ABOUT THIS TASK » Recast the rows, from the start up to and including the line containing "What do you see at coordinates (1120, 31)", as a Markdown table with the columns No. and Line, leaving out blank lines.

EXERCISE DATA »
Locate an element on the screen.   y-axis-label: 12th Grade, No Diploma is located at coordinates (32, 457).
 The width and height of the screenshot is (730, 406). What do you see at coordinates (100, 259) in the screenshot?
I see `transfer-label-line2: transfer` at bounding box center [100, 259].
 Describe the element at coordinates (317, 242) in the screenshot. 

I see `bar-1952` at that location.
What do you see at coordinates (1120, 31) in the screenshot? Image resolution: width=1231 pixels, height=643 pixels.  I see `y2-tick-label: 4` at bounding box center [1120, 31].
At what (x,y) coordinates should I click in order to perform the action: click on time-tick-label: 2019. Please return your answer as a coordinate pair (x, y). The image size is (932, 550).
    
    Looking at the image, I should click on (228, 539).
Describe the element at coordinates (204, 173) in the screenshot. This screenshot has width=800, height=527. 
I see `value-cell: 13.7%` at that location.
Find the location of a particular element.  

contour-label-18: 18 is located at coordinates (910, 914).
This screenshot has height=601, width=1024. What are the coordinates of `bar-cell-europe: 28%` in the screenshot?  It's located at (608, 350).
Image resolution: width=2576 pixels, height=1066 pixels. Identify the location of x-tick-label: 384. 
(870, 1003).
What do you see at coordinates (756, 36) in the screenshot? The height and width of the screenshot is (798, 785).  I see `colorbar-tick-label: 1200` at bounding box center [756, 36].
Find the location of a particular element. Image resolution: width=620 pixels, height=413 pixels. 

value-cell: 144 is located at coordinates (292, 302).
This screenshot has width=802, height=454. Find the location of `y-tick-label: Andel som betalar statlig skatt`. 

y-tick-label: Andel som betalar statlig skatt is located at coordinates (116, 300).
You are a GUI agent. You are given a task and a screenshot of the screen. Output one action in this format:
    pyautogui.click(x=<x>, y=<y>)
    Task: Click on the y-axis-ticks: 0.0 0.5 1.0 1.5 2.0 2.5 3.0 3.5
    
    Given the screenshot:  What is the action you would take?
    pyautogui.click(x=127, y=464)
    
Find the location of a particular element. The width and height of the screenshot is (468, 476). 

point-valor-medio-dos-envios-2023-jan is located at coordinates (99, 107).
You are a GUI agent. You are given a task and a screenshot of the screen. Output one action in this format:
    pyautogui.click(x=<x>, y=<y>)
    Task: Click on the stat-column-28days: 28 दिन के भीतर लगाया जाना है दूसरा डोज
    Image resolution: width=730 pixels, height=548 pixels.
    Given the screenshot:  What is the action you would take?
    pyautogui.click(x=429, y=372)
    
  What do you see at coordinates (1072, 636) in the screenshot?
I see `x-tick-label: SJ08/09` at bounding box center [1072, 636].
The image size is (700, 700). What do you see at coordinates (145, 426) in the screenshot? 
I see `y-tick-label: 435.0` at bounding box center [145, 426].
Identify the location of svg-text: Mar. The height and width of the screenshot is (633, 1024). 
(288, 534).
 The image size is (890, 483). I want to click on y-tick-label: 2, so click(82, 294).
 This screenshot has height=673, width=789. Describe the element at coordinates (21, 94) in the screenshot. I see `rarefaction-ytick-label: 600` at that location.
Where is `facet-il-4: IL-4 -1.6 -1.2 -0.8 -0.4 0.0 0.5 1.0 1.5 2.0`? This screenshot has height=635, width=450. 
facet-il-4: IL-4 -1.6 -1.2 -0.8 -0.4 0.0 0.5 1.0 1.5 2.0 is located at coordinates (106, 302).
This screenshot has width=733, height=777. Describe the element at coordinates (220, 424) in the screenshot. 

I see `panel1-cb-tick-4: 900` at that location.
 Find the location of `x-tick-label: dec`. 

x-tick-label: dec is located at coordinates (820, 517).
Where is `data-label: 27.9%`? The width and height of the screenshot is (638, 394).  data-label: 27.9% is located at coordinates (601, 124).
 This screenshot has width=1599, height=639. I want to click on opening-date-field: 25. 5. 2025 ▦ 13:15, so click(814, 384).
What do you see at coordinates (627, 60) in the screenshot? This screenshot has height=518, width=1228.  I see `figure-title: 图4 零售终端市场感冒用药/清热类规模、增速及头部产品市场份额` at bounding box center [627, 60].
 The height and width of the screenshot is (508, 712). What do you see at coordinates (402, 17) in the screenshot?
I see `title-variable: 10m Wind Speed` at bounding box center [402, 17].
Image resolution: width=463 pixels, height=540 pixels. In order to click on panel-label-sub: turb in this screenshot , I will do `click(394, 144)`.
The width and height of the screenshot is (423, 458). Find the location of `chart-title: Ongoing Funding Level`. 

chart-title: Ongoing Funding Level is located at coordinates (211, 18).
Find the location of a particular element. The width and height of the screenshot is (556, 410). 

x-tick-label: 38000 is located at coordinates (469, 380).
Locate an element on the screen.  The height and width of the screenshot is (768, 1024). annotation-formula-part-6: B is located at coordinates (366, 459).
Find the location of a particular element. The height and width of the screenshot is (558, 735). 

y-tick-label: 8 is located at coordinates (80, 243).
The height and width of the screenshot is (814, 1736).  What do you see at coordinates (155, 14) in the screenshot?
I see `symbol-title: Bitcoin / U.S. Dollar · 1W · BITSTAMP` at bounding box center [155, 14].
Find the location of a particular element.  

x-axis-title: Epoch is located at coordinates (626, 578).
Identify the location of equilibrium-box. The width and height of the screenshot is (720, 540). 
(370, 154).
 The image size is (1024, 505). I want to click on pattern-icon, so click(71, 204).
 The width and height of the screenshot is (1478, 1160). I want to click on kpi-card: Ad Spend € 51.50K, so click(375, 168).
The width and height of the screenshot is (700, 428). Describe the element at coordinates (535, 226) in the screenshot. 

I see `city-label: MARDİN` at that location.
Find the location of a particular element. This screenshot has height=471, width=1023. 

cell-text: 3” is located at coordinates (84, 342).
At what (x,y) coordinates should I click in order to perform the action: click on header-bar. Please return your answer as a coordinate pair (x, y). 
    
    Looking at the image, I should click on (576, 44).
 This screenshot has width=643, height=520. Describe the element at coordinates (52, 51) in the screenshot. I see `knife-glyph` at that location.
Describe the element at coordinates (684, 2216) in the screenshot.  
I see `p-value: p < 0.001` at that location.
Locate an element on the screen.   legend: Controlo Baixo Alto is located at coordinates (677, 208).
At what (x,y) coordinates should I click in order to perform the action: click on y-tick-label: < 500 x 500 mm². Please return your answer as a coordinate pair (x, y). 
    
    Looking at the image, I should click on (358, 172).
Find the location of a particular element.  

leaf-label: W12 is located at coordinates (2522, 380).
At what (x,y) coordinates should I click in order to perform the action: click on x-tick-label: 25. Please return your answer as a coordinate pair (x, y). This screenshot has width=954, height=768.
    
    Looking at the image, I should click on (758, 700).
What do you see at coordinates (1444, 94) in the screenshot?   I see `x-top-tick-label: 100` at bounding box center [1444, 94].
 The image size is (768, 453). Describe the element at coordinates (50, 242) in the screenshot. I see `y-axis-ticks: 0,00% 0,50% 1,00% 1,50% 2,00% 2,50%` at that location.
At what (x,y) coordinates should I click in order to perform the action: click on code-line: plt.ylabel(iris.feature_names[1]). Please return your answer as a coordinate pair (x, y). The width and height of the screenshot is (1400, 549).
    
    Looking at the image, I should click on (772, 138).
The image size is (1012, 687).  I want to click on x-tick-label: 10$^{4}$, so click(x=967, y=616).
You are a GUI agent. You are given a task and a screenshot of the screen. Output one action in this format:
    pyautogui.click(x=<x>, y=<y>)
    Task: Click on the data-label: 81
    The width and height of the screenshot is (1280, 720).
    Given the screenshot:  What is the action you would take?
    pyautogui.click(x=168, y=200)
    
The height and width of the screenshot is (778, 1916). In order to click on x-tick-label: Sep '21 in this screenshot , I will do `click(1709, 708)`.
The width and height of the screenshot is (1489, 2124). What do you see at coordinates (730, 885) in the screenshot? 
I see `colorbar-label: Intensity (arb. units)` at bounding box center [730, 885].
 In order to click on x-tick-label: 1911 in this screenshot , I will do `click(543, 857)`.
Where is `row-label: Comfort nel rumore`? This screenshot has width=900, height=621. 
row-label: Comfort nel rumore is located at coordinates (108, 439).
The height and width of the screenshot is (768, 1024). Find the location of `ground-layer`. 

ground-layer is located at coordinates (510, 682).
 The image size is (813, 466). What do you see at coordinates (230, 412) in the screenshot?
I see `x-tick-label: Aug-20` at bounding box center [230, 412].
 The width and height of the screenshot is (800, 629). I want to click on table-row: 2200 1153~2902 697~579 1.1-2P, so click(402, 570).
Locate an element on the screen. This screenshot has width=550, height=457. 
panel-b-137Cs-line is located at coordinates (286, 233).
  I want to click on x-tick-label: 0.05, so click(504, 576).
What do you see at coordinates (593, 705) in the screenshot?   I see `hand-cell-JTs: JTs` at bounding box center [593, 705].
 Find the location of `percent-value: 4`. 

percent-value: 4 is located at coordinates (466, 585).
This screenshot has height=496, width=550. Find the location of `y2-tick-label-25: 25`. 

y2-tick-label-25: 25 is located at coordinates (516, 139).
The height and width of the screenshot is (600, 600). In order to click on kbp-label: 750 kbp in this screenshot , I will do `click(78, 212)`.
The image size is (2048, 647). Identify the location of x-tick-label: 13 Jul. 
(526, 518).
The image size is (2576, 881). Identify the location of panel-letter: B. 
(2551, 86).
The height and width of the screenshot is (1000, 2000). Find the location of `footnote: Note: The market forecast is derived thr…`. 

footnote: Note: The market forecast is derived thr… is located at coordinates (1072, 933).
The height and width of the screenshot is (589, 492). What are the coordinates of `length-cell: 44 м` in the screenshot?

EXPECTED ANSWER »
| No. | Line |
|---|---|
| 1 | Locate an element on the screen.   y-axis-label: 12th Grade, No Diploma is located at coordinates (32, 457). |
| 2 |  The width and height of the screenshot is (730, 406). What do you see at coordinates (100, 259) in the screenshot? |
| 3 | I see `transfer-label-line2: transfer` at bounding box center [100, 259]. |
| 4 |  Describe the element at coordinates (317, 242) in the screenshot.  |
| 5 | I see `bar-1952` at that location. |
| 6 | What do you see at coordinates (1120, 31) in the screenshot? Image resolution: width=1231 pixels, height=643 pixels.  I see `y2-tick-label: 4` at bounding box center [1120, 31]. |